El Evangelio de hoy nos habla de la curación de un leproso. En el A.T. la lepra se veía un castigo de Dios. ( Num. 12,10-15).
El desaparecer esta enfermedad se consideraba como una de las bendiciones de la época mesiánica. El pasaje nos muestra la oración, llena de fe y confianza, de un hombre que necesita ayuda. El enfermo se dirige al Señor, se arrodilla ante él y le dice: Si quieres puedes limpiarme. Jesús extiende la mano y le dice: Quiero, quede limpio. Al momento desapareció de él la lepra y quedó limpio. Mira, le dijo Jesús: no digas nada a nadie, pero el que había sido curado comenzó a proclamar y a divulgar la noticia. En esta escena del Evangelio nos debe admirar el proceder de aquel hombre. Ante Jesús se arrodilla postrándose en tierra. Era una demostración de fe y de humildad y de vergüenza el hecho de postrarse en tierra para ocultar las llagas de su cuerpo, el leproso sabe que necesita de Jesús. Por su enfermedad vivía aislado, y no debía ni podía acercarse a las personas sanas, por su condición de leproso. El Señor, compadecido, extendió su mano y le tocó, al momento desapareció su enfermedad.

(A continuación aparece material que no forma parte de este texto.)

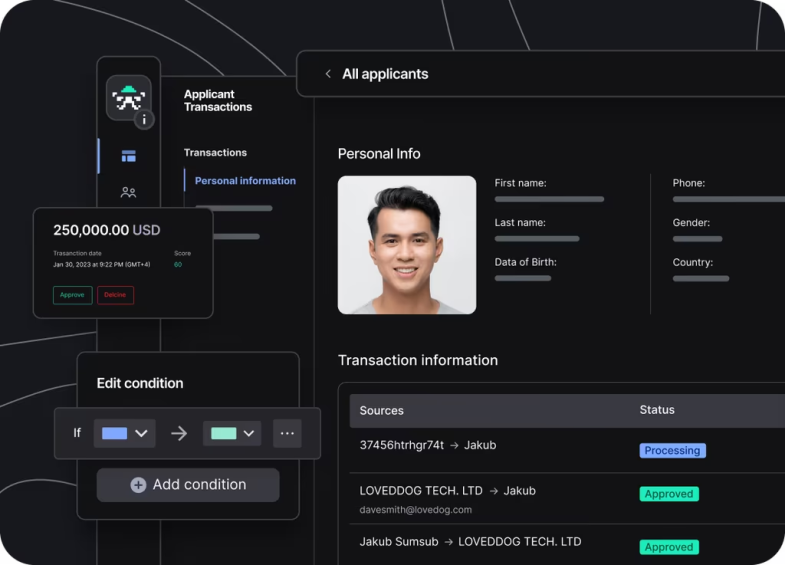Approve the 250,000.00 USD transaction

(x=73, y=295)
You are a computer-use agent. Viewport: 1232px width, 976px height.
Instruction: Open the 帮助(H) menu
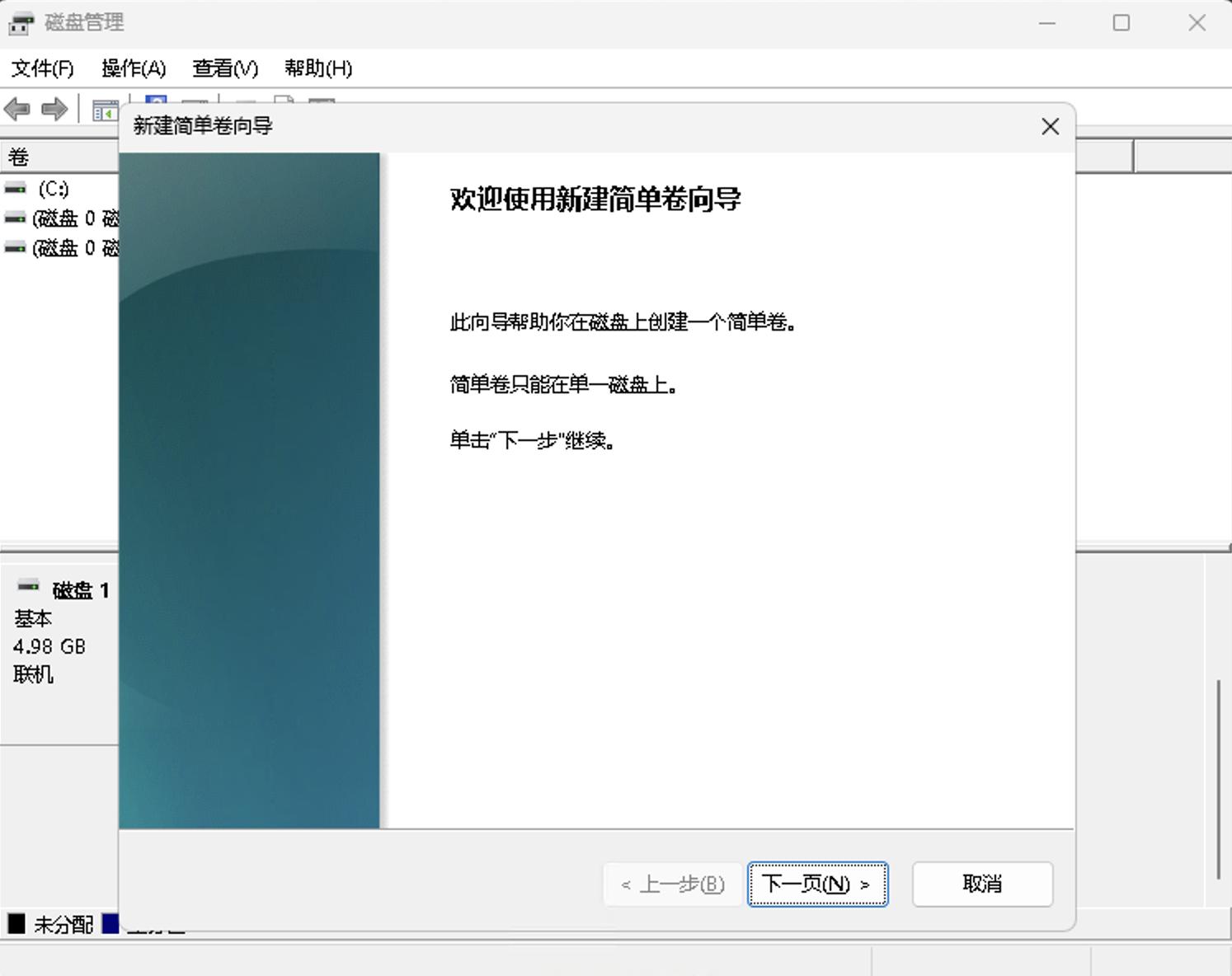(318, 68)
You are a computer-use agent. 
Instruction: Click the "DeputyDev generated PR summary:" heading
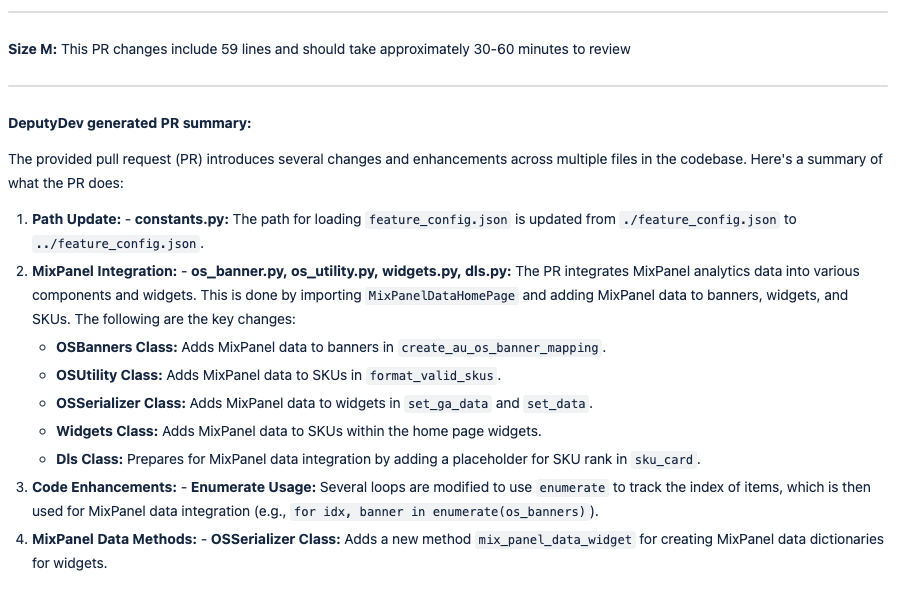[x=129, y=123]
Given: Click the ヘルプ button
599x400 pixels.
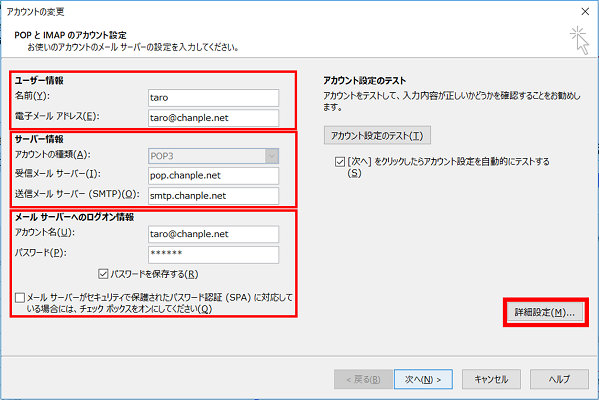Looking at the screenshot, I should [x=559, y=379].
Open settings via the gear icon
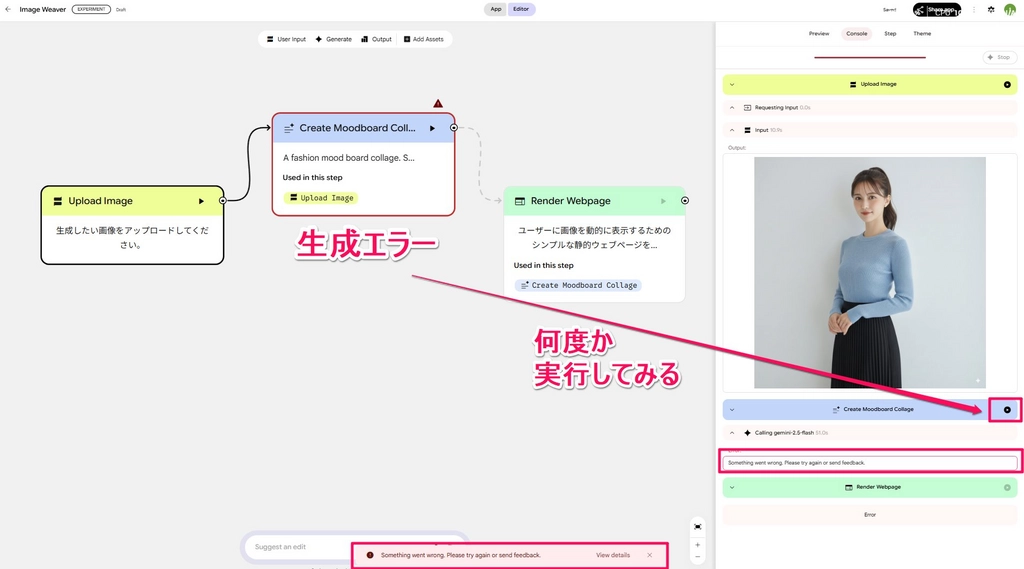Screen dimensions: 1024x569 coord(991,9)
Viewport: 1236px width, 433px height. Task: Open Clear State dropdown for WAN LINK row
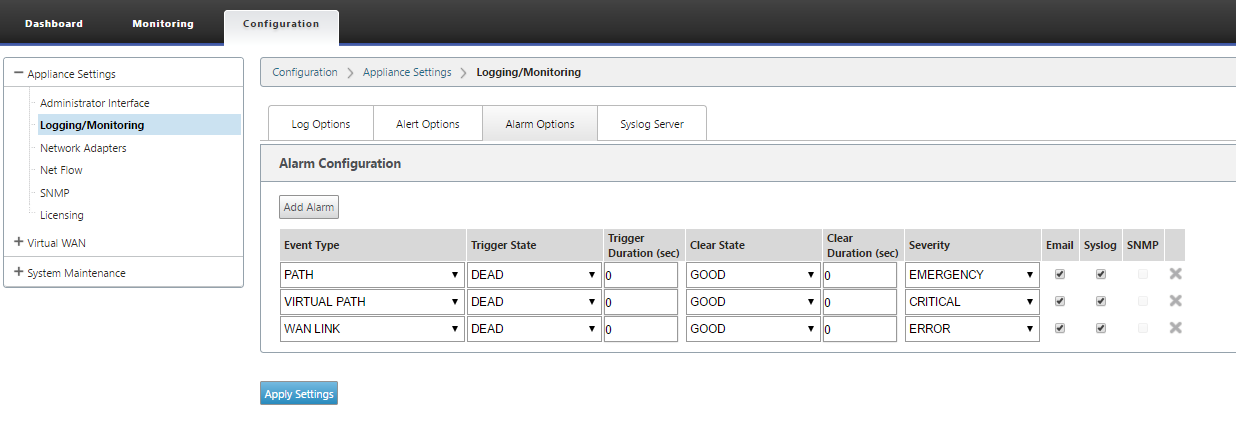click(753, 329)
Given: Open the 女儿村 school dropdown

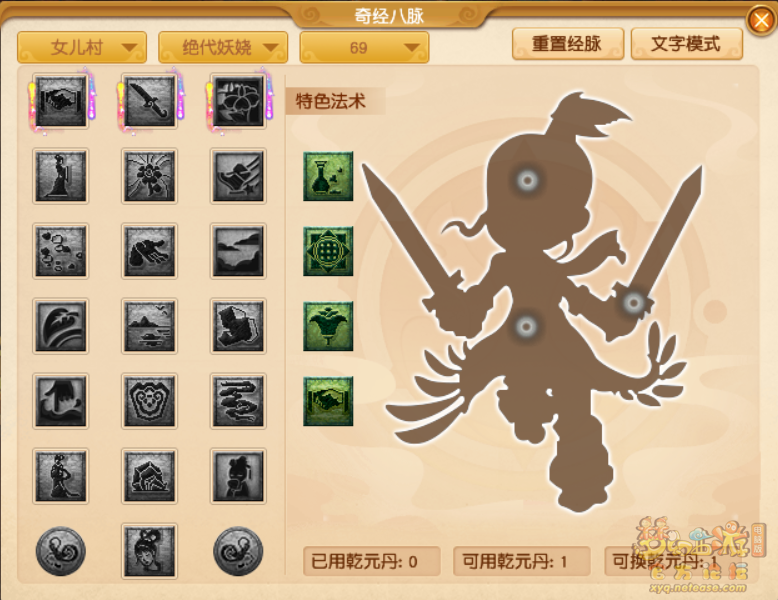Looking at the screenshot, I should pos(82,48).
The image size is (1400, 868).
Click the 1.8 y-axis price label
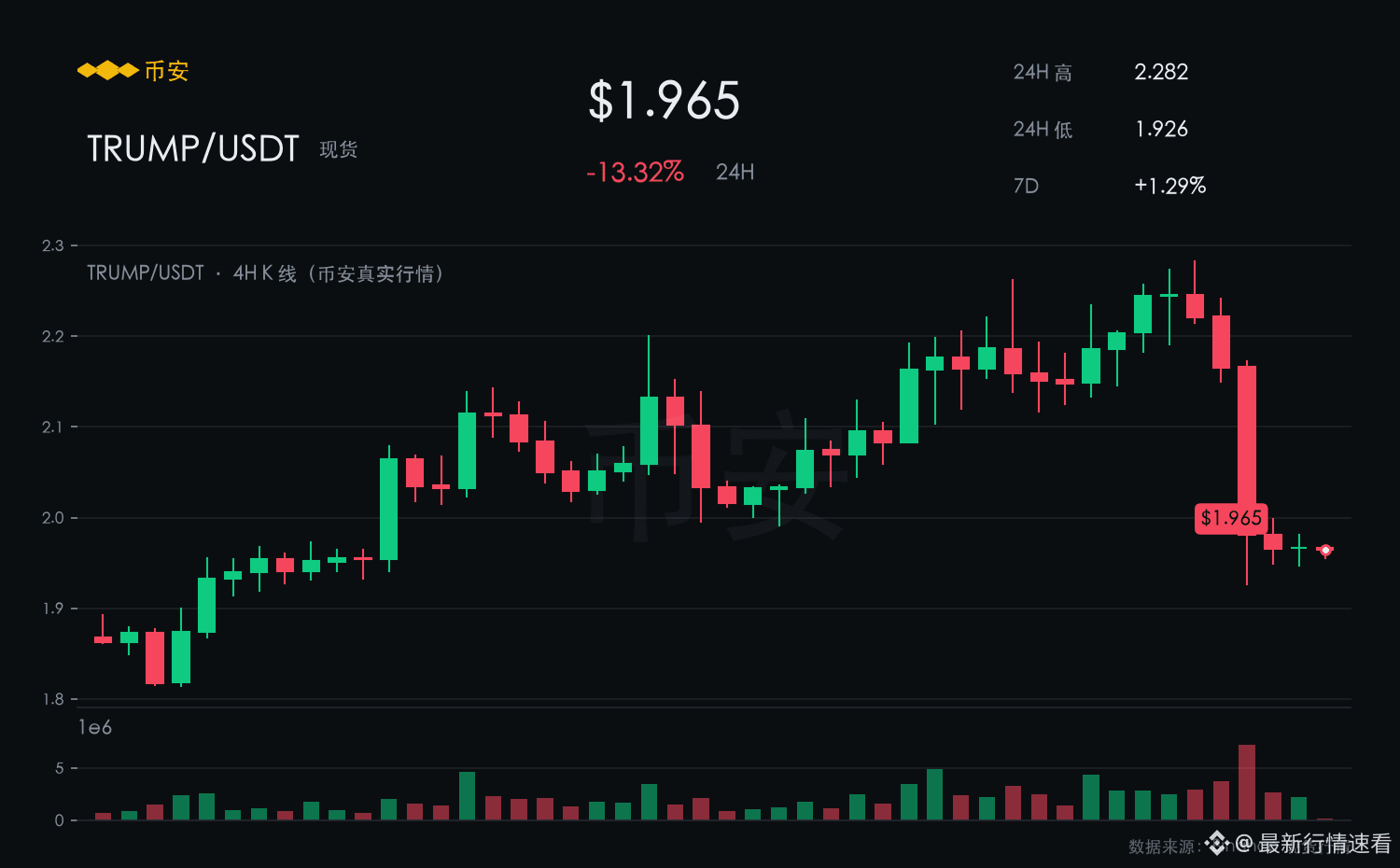[53, 699]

La vergüenza no le impidió acudir al Divino Salvador. Nunca debemos temer ir al Señor. Sabemos que Jesús nos acoge con cariño y cura las llagas de nuestra alma. Para ello, el Señor ha instituido los 7 Sacramentos. Es una verdad de Fe el “perdón de los pecados”: Dios siempre perdona si estamos verdaderamente arrepentidos. El Hijo de Dios pagó con su sangre las deudas debidas por nuestros pecados. El Corazón de Jesús, rico en misericordia, ha instituido el sacramento de la Penitencia para que tengamos la certeza de su perdón y de su amor. Al contemplar a Cristo crucificado- víctima de propiciación por nosotros pecadores- tenemos la satisfacción del perdón de Dios. Dios envió a su Hijo al mundo no para condenarnos sino para salvarnos a todos. Cristo me amó y se entregó a la muerte por mí. Señor, gracias por tu perdón y por tu amor.